WORK INSTRUCTION 1 →
According to the Herr Foods text, in what year did James S. Herr buy a potato chip operation in Lancaster, PA?
WORK INSTRUCTION 2 →
Reproduce the Herr Foods text from "When James S." to "away in 2012." without changing a word.
START DOCUMENT TEXT
When James S. Herr, known as Jim, entered the potato chip industry with Herr’s Potato Chips in 1946 by purchasing a potato chip operation in Lancaster, PA, he established a legacy of enduring tradition guiding waves of ensuing generations. He cultivated deep company roots in traditional values and strong business integrity, seeking to live his life with “zest and purpose—with flavor,” as he noted in his 2012 autobiography, “Life with flavor,” published just after he passed away in 2012.
Today, the company is known as Herr Foods Inc., based in Nottingham, PA with office, production, and warehouse space that combine in that location for 450,000 square feet. The company is still family owned and operated, with over 1,600 employees across the Mid-Atlantic region—and making some inroads in national and international markets. The legacy begun 75 years ago endures, with 13 members of the Herr family involved with the business—and the third generation poised for increased leadership.
“Herr Foods isn’t just a family business,” says son Ed Herr, chairman and CEO. “It’s a business family.”
“My father grew up on a family farm in Willow Street, PA, and you were required to work on the farm until you were age 21,” says Ed. “Then, when you turn 21, you could either continue to work on the farm, or you could explore other options. And by the way, you didn’t get paid for working on the family farm, except that when you turn 21, you are entitled to a used car.”
END DOCUMENT TEXT
START RECORDS
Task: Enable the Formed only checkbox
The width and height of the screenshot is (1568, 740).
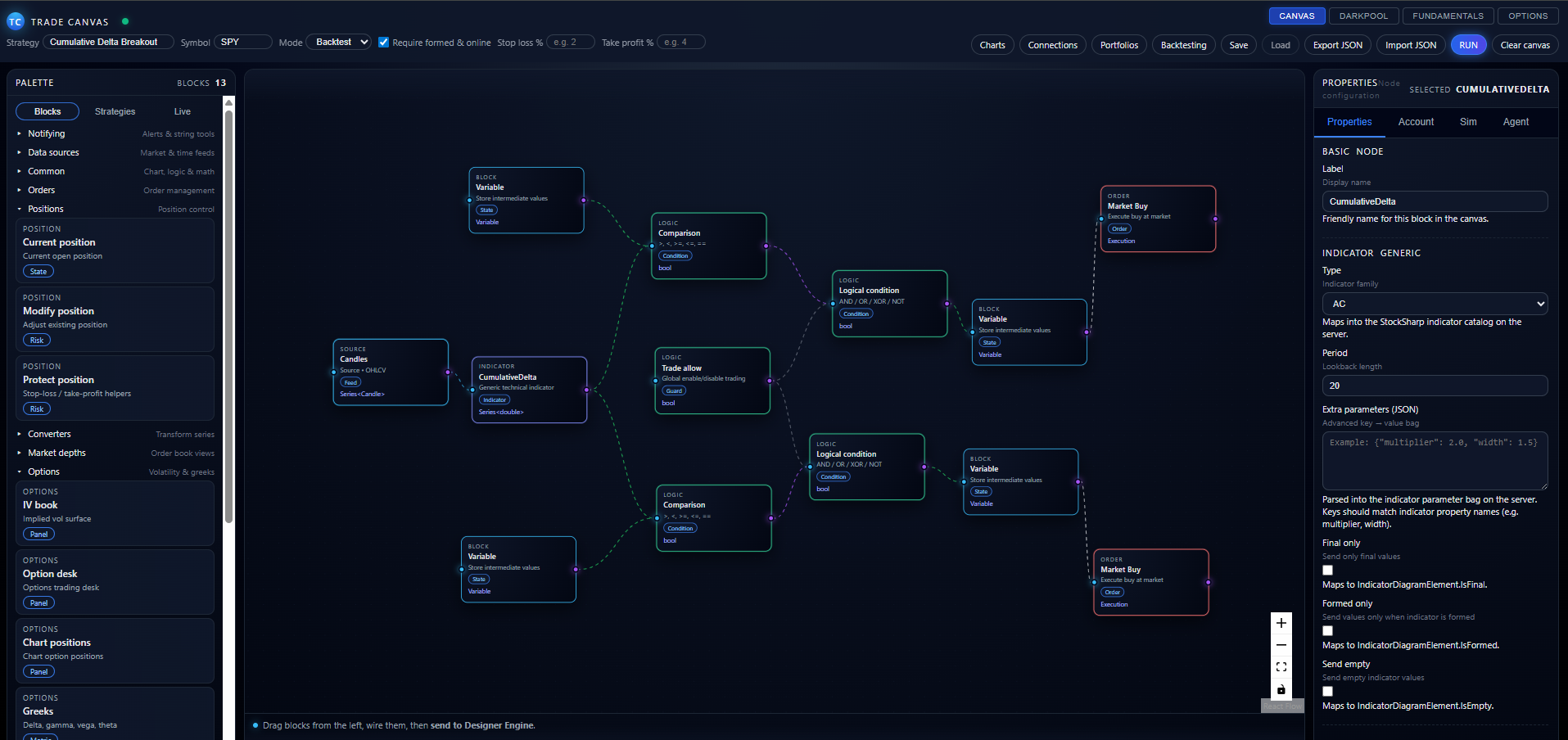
END RECORDS
START RECORDS
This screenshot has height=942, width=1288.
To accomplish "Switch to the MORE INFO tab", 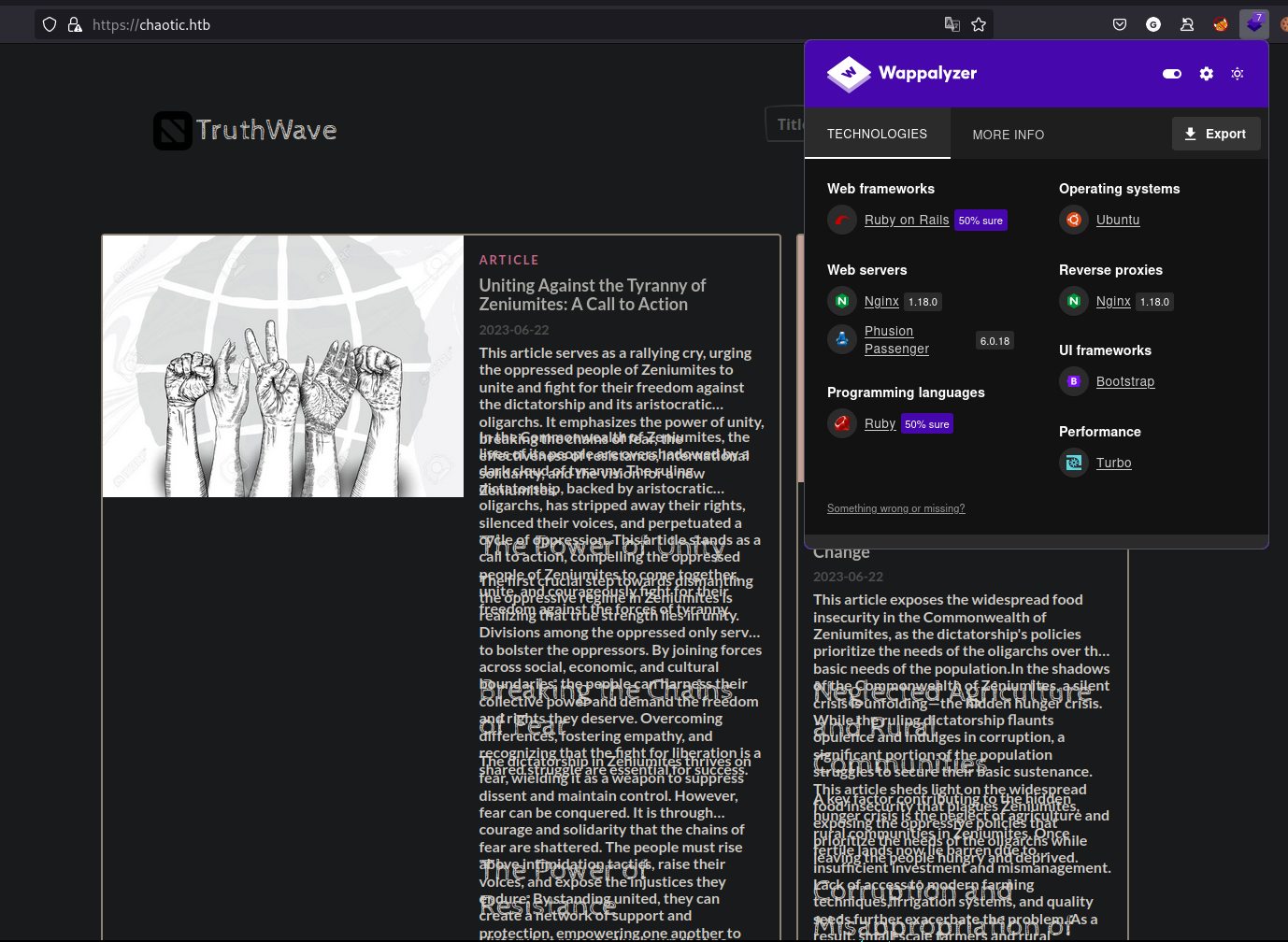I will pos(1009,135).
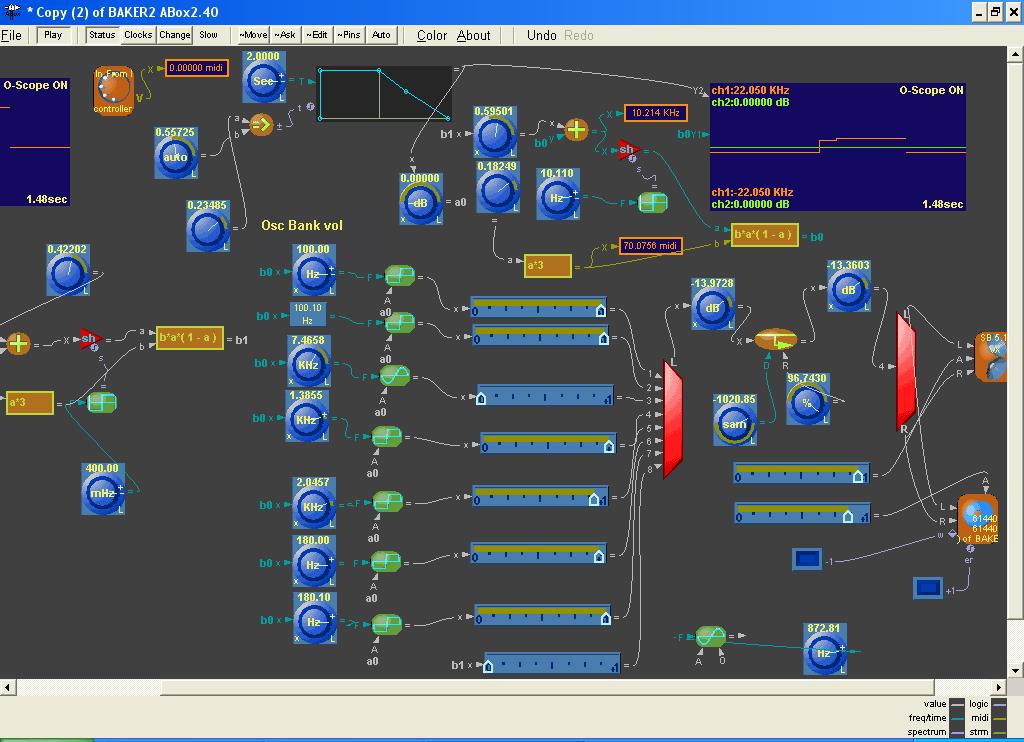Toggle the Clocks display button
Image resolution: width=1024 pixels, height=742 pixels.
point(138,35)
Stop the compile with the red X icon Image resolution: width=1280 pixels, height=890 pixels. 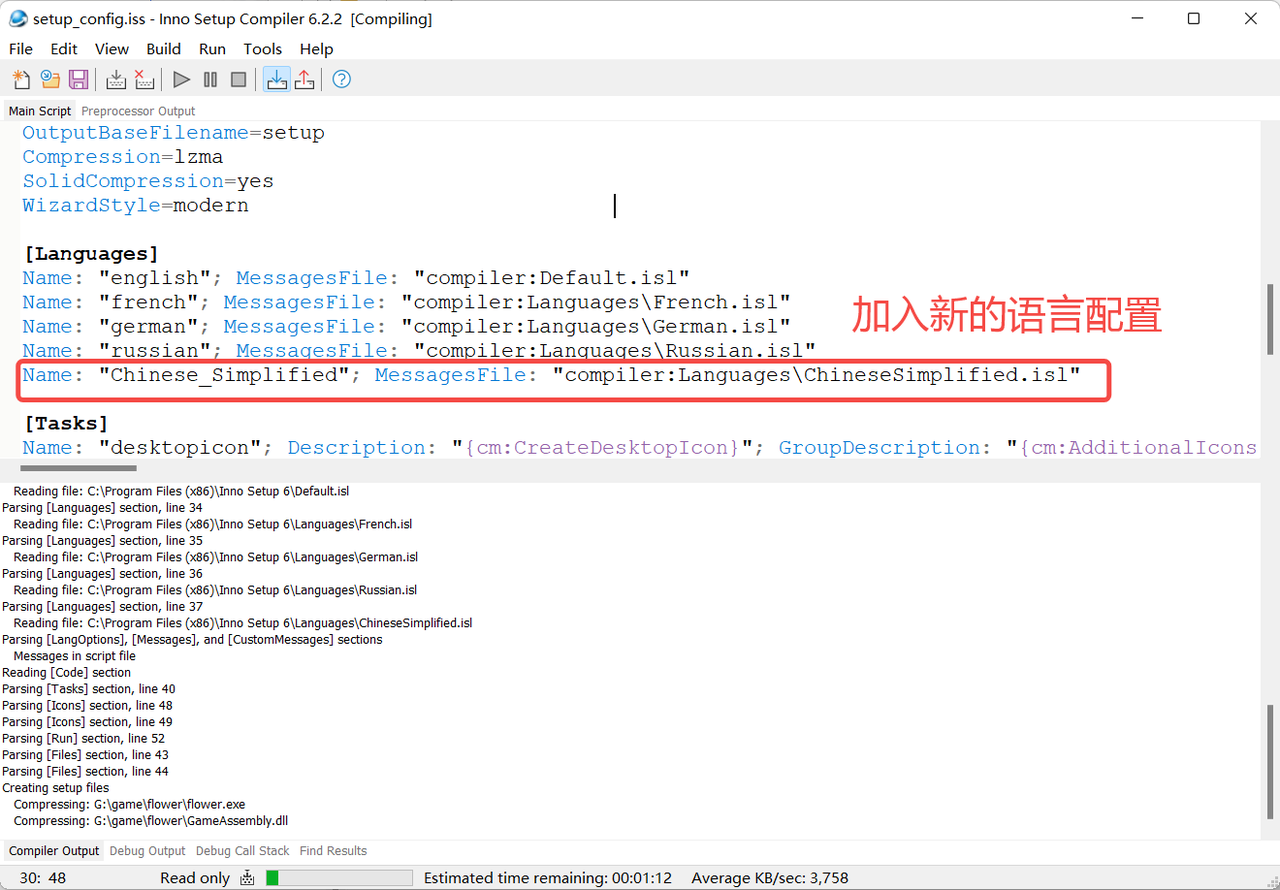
END RECORDS
START RECORDS
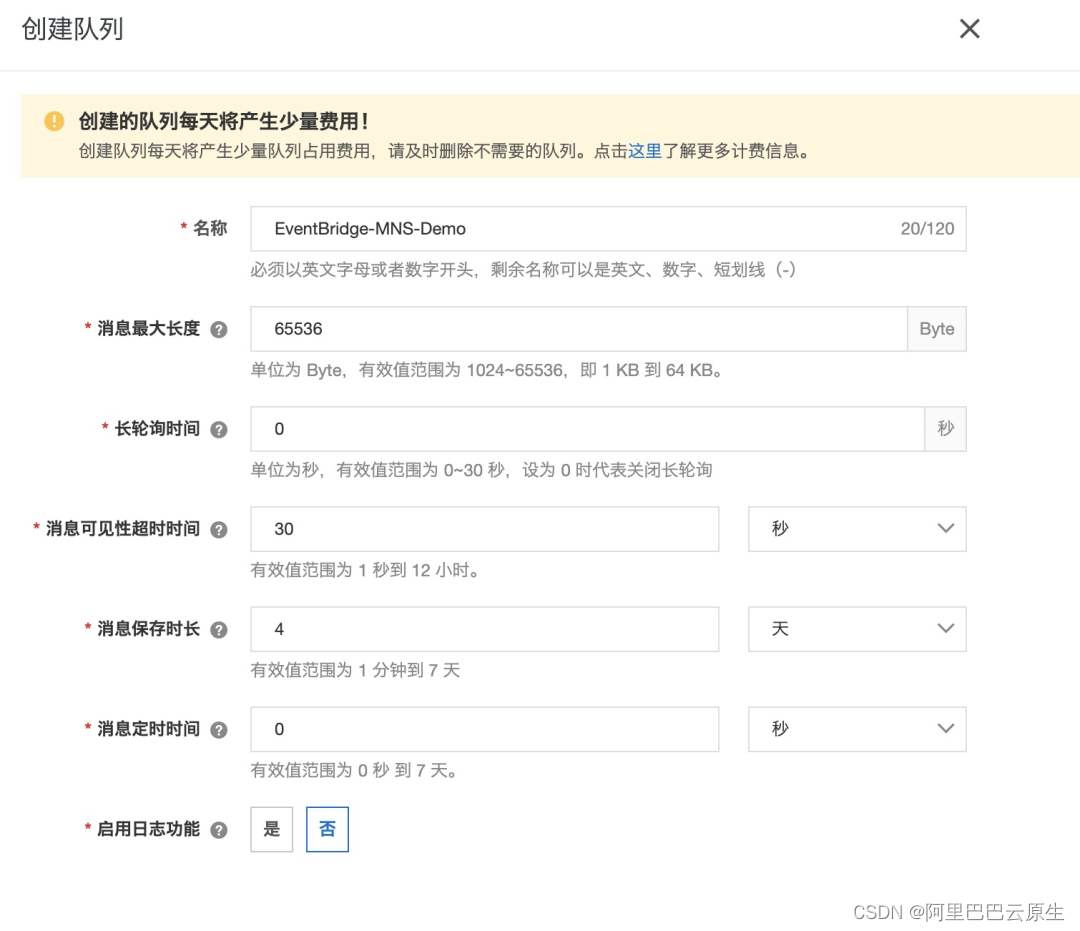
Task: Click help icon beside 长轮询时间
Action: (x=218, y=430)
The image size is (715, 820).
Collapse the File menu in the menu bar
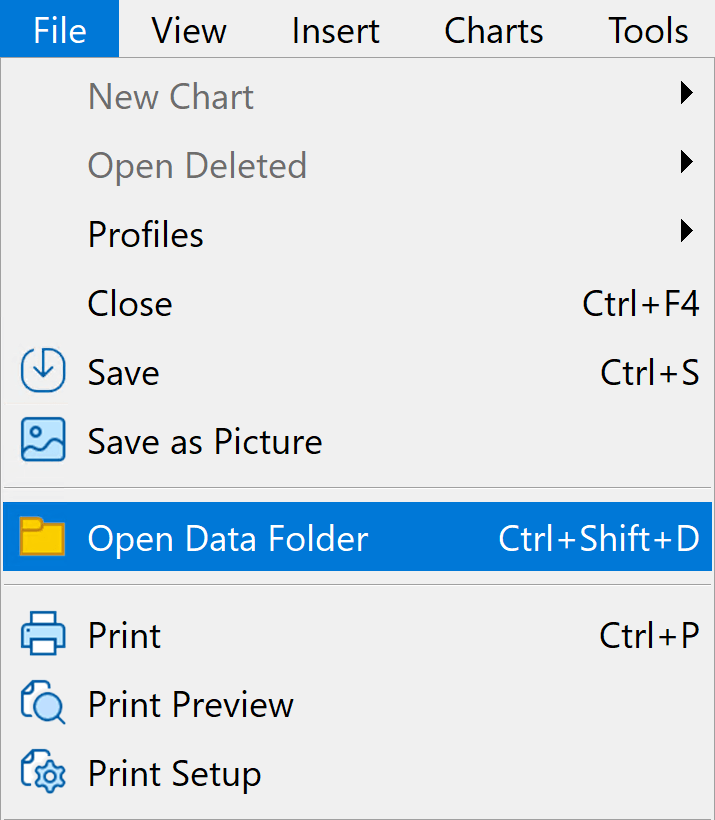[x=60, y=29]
END RECORDS
EXERCISE SOLUTION 1 →
1946

EXERCISE SOLUTION 2 →
When James S. Herr, known as Jim, entered the potato chip industry with Herr’s Potato Chips in 1946 by purchasing a potato chip operation in Lancaster, PA, he established a legacy of enduring tradition guiding waves of ensuing generations. He cultivated deep company roots in traditional values and strong business integrity, seeking to live his life with “zest and purpose—with flavor,” as he noted in his 2012 autobiography, “Life with flavor,” published just after he passed away in 2012.